As it is well-established that IBS significantly impacts the quality of life of the affected individuals, it is prudent to assess the effectiveness of an investigational product in improving quality of life. IBS-QoL is a validated questionnaire explicitly designed to evaluate the quality of life of the IBS-affected population. In this study, QoL of the participants was evaluated and a statistically significant improvement was observed in the scores on days 28 and 56 in the two L. plantarum groups compared to baseline and the placebo group.
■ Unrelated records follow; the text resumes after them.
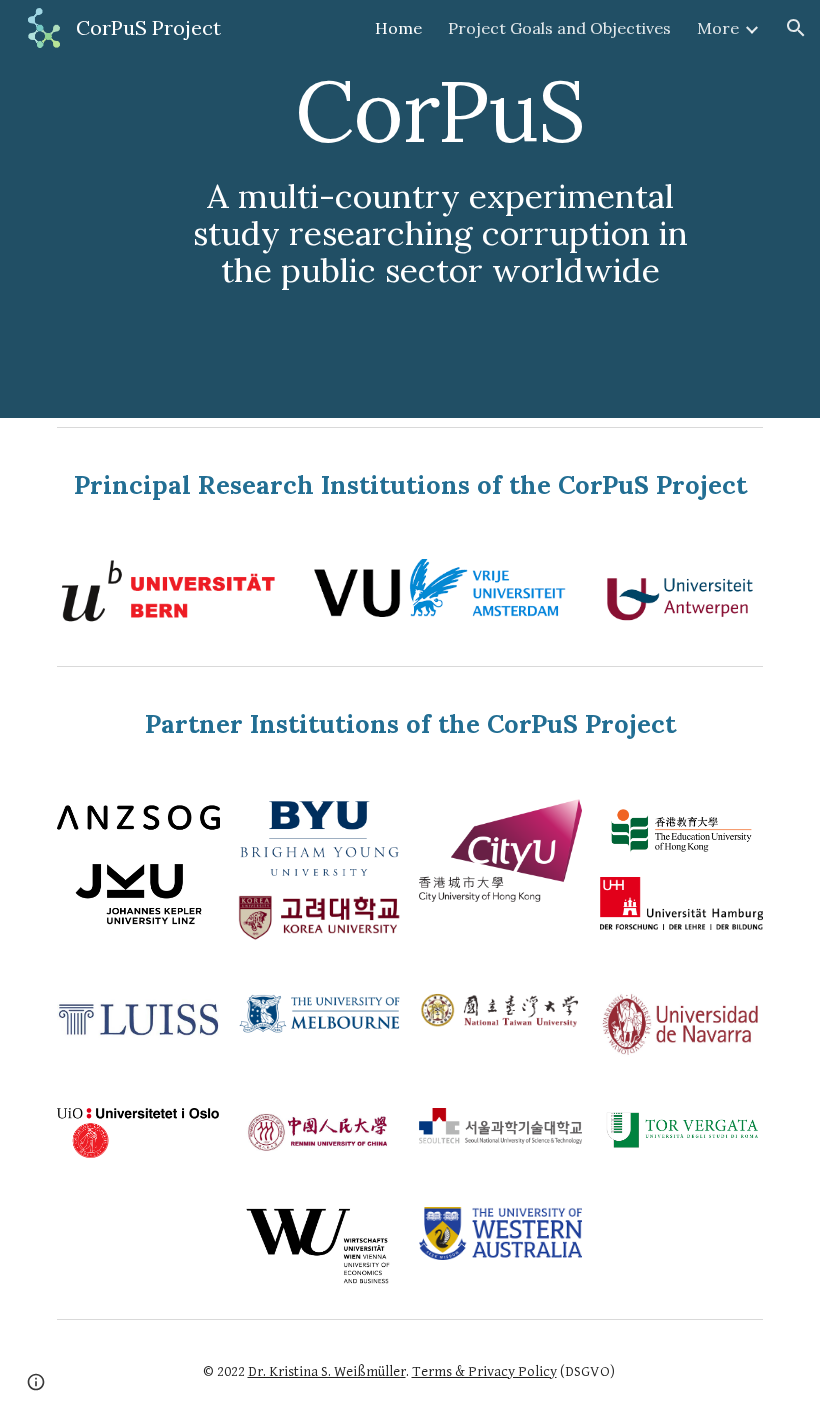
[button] (796, 28)
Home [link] (398, 28)
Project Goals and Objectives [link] (559, 28)
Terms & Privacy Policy (484, 1371)
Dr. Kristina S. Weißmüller (327, 1371)
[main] (440, 209)
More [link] (718, 28)
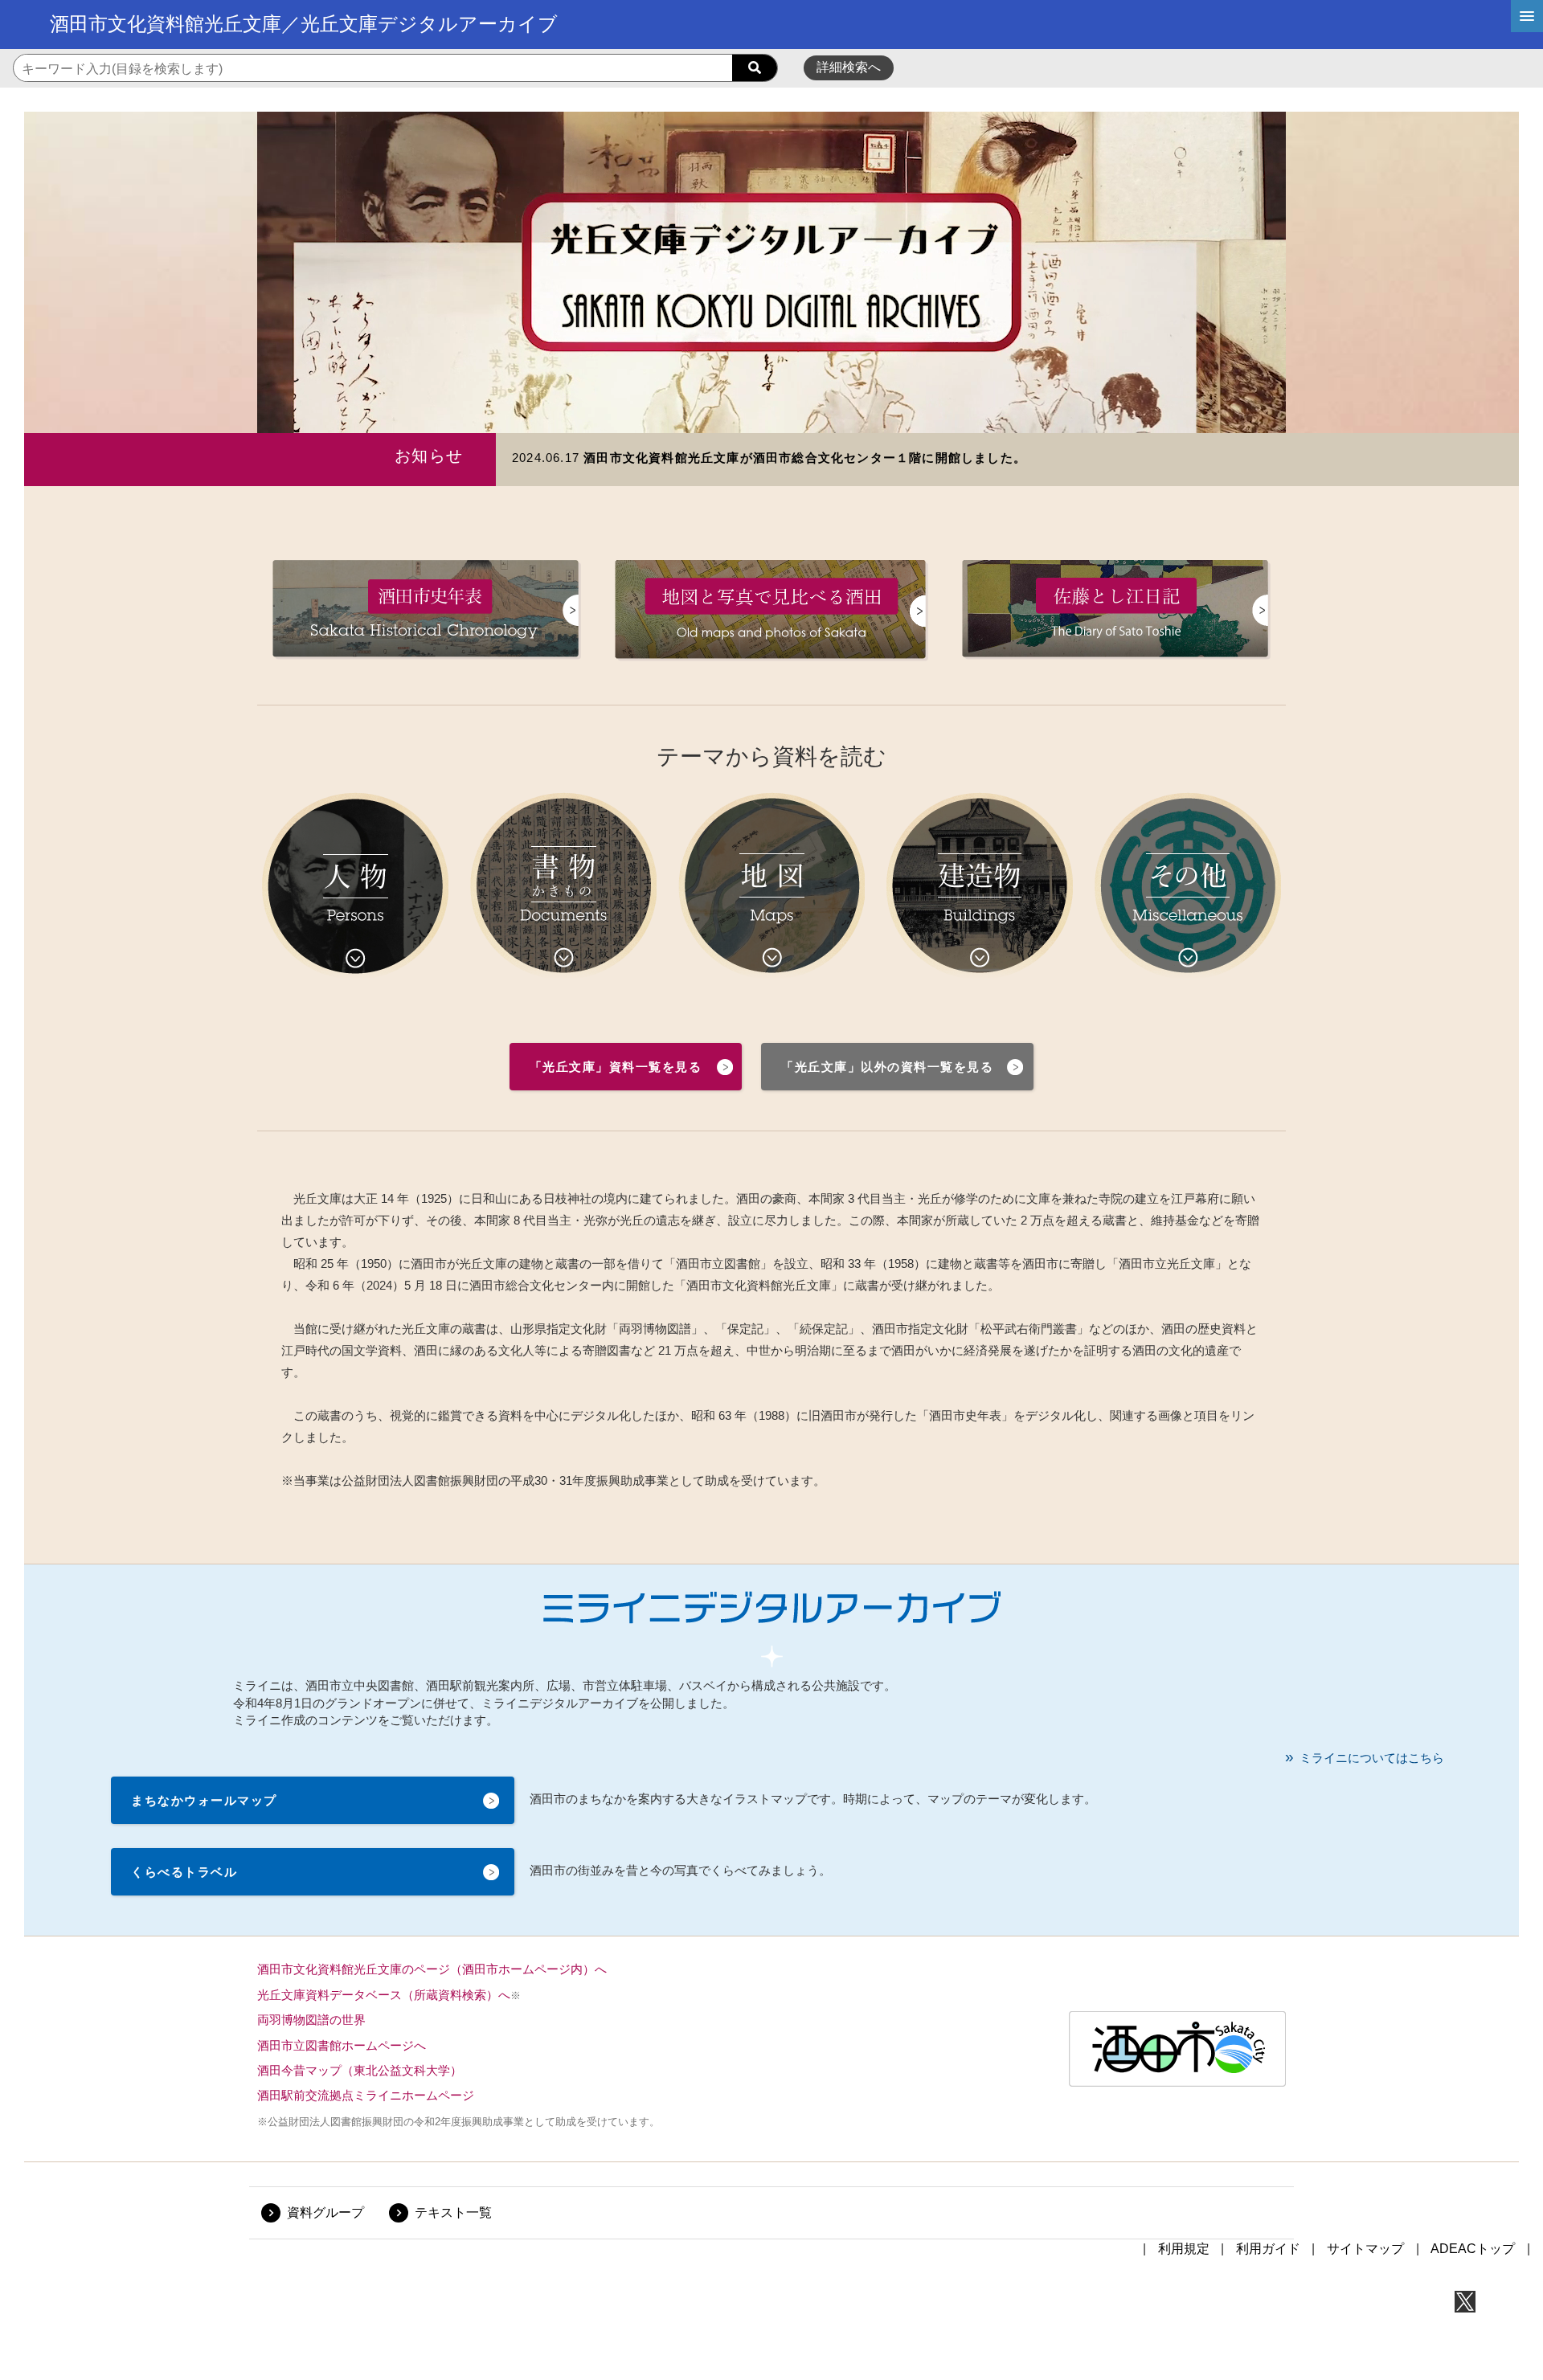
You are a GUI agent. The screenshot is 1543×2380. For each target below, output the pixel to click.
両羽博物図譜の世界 (311, 2019)
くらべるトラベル (184, 1872)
Both groups significantly improved the IBS-QoL score to a level considered clinically meaningful (i.e., 10 points or more). Additionally, the effect of the two L. plantarum doses on stress-related symptoms was assessed using the Perceived Stress Scale and it was observed that the two doses were effective in relieving stress in the participants.
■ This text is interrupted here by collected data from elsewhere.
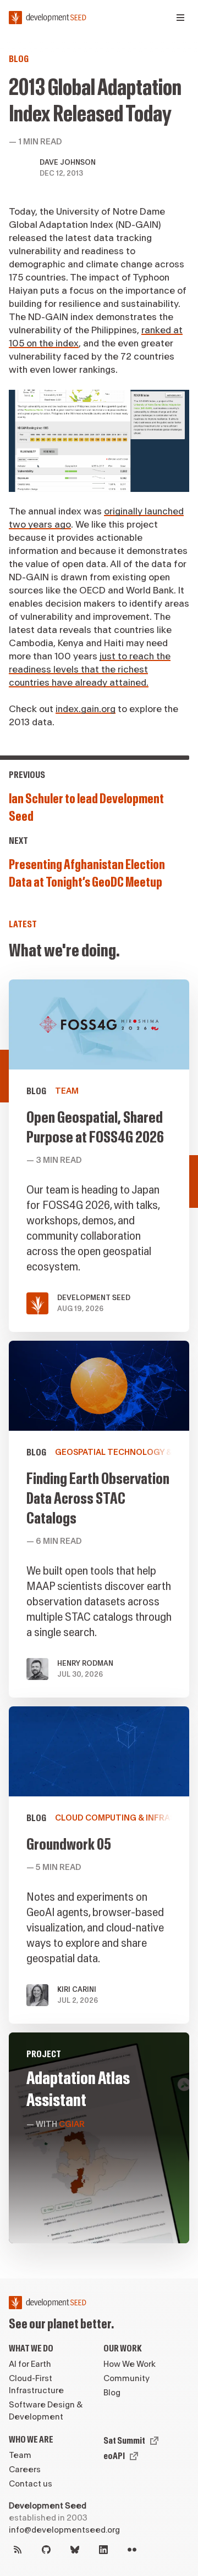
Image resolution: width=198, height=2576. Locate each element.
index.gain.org (86, 709)
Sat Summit (124, 2440)
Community (126, 2379)
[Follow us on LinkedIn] (103, 2549)
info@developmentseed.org (64, 2530)
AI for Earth (30, 2364)
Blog (19, 59)
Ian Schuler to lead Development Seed (86, 808)
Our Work (122, 2348)
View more (99, 1519)
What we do (31, 2348)
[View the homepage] (47, 17)
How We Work (129, 2364)
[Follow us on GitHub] (46, 2549)
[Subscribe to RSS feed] (17, 2549)
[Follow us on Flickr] (132, 2549)
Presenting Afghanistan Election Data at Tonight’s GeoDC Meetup (87, 873)
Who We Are (31, 2439)
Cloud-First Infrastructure (36, 2385)
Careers (25, 2470)
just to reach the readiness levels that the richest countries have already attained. (89, 669)
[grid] (99, 1615)
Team (20, 2455)
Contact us (30, 2484)
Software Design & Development (45, 2411)
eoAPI (114, 2456)
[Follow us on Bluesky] (75, 2549)
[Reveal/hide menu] (180, 17)
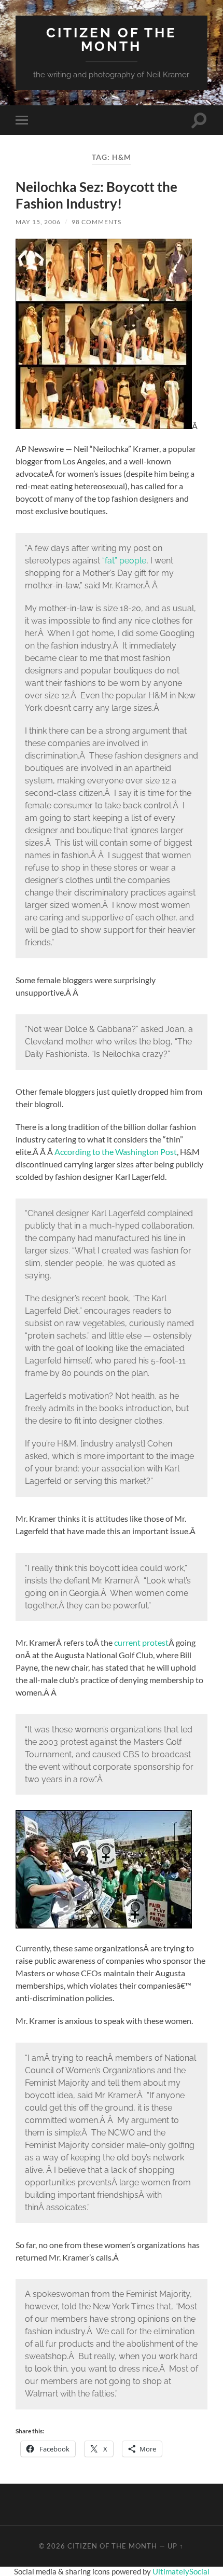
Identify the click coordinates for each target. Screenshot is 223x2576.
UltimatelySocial (181, 2571)
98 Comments (96, 222)
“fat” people (124, 561)
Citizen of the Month (111, 39)
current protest (141, 1642)
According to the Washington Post (115, 1151)
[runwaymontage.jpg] (104, 426)
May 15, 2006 (38, 222)
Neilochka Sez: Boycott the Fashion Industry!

The results demonstrate that L. plantarum, at a dose of 1 or 10 billion CFU/day, produced a significant improvement in the primary and secondary study endpoints as compared to placebo, with a greater effect size observed with the 10 billion CFU/day dose. The study was adequately powered and incorporated important recommendations proposed by the USFDA and other experts for IBS randomized controlled trials.

Claims

1. L. plantarum DSM 34687 (Lpla33™) for use in the reduction or prevention of the symptoms of IBS- D in a subject.

2. The use of claim 1 wherein the dosage of L. plantarum is at least about 1 billion CFU per day.

3. The use of claim 1 wherein the dosage of L. plantarum is at least about 10 billion CFU per day.

4. The use of claim 1-3 wherein the L. plantarum is administered for at least 28 days.

5. The use of claim 1-3 wherein the L. plantarum is administered for at least 56 days.

6. A composition comprising L. plantarum DSM 34687 (Lpla33™) for use in the reduction or prevention of the symptoms of IBS-D.

7. The composition of claim 6, wherein said composition comprises at least about 1 billion CFU of the L. plantarum.

8. L. plantarum DSM 34687 (Lpla33™) for use in improving the quality of life (IBS-QoL) of a subject suffering from IBS-D.

9. The use of claim 8 wherein the dosage of L. plantarum is at least about 1 billion CFU per day.

10. The use of claim 8 or 9 wherein the dosage of L. plantarum is at least about 10 billion CFU per day.

11. The use of claim 8-10 wherein the L. plantarum is administered for at least 28 days.

12. The use of claim 8-11 wherein the L. plantarum is administered for at least 56 days.

13. A method of reducing or preventing the symptoms of IBS-D in a subject, said method comprising administering to said subject an effective amount of L. plantarum DSM 34687 (Lpla33™).

14. The method of claim 1 wherein the dosage of L. plantarum is at least about 1 billion CFU per day.

15. The method of claim 1 wherein the dosage of L. plantarum is at least about 10 billion CFU per day.

16. The method of claim 1-3 wherein the L. plantarum is administered for at least 28 days, preferably at least 56 days.